De oorsprong van Nieuweroord
De geschiedenis van de locatie begint in 1917 toen A.G. Bosman Rotterdam verliet om 20 hectare grond te kopen in de buurt van Leiden. H.W. Hanrath tekende voor het huis en A.W. Springer voor het ontwerp van de tuin die beiden rond 1920 werden gerealiseerd. Op het uiterste puntje van een oude zandwal, met uitzicht op het Rijndal, werd Nieuweroord gesticht. Een gedifferentieerde bodem van zand, klei en heide vormden de voorwaarden voor de verhoogde ligging van het huis en de indeling van de rijk gevarieerde tuin.
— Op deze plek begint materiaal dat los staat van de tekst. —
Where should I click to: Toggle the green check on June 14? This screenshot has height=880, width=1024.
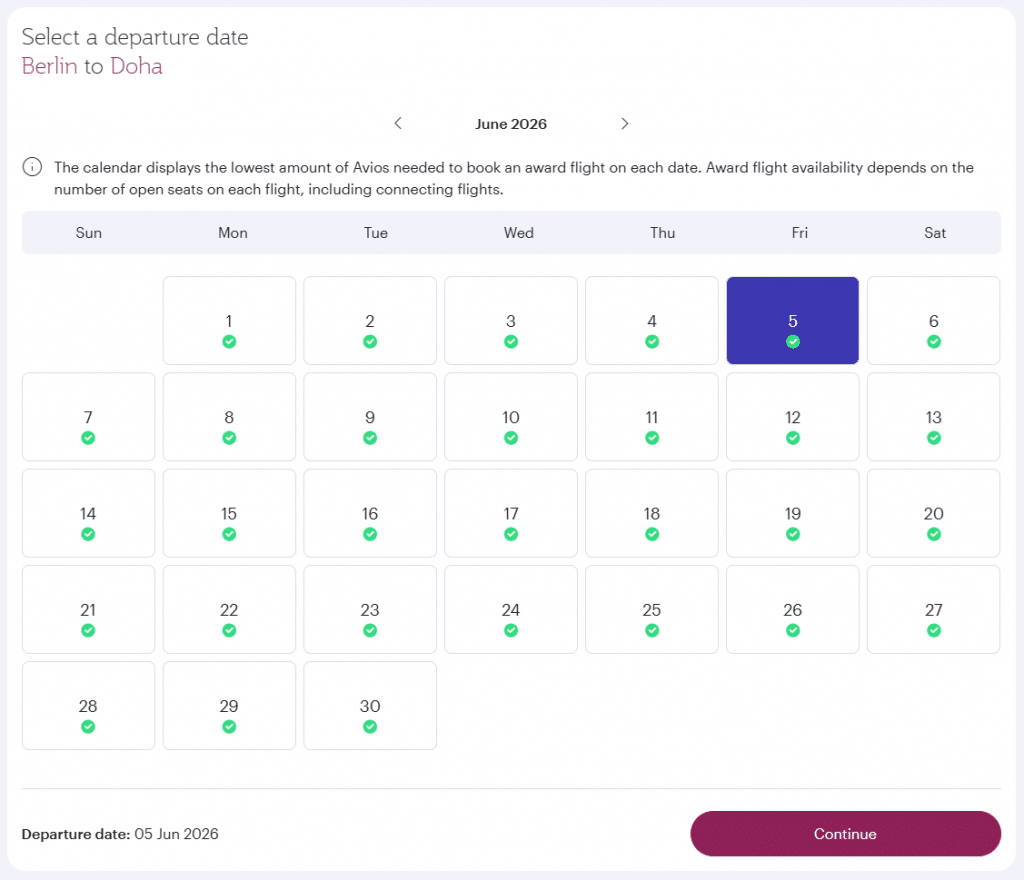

Na het overlijden van de pater familias in 1958 werd het huis verkocht, later verlaten en uiteindelijk in 1966 gesloopt. In plaats daarvan werd een 14 verdiepingen tellend flatgebouw voor verpleegkundigen gebouwd en in 1974 geopend.
Herstel van een historische vergissing
2020, de tuin van Springer is inmiddels een geliefd stadsbos, omgedoopt tot Bos van Bosman. Met behoud van de ecologische waarden zoals de rijke flora en fauna, het herstel van de beek, van doorkijken en reliëf is de nu villa steen voor steen herbouwd. Geflankeerd door twee vleugels van vier bouwlagen op een half verzonken parkeergarage. De symmetrie van de villa gelegen aan de halfronde oprijlaan biedt een uitgangspunt voor de bouwmassa met moderne lichtvoetige signatuur. De architectuur en materialisering van de vleugels is ontleend aan het huis waarbij verhoudingen, uitlijningen, materialen en subtiele toonverschillen een doordachte interpretatie laten zien. De vleugels liggend, uitwaaierend, met geprononceerde streklagen, lintvoegen en bandramen, het villa fier rechtop. De villa inspireert en is de kroon op de compositie.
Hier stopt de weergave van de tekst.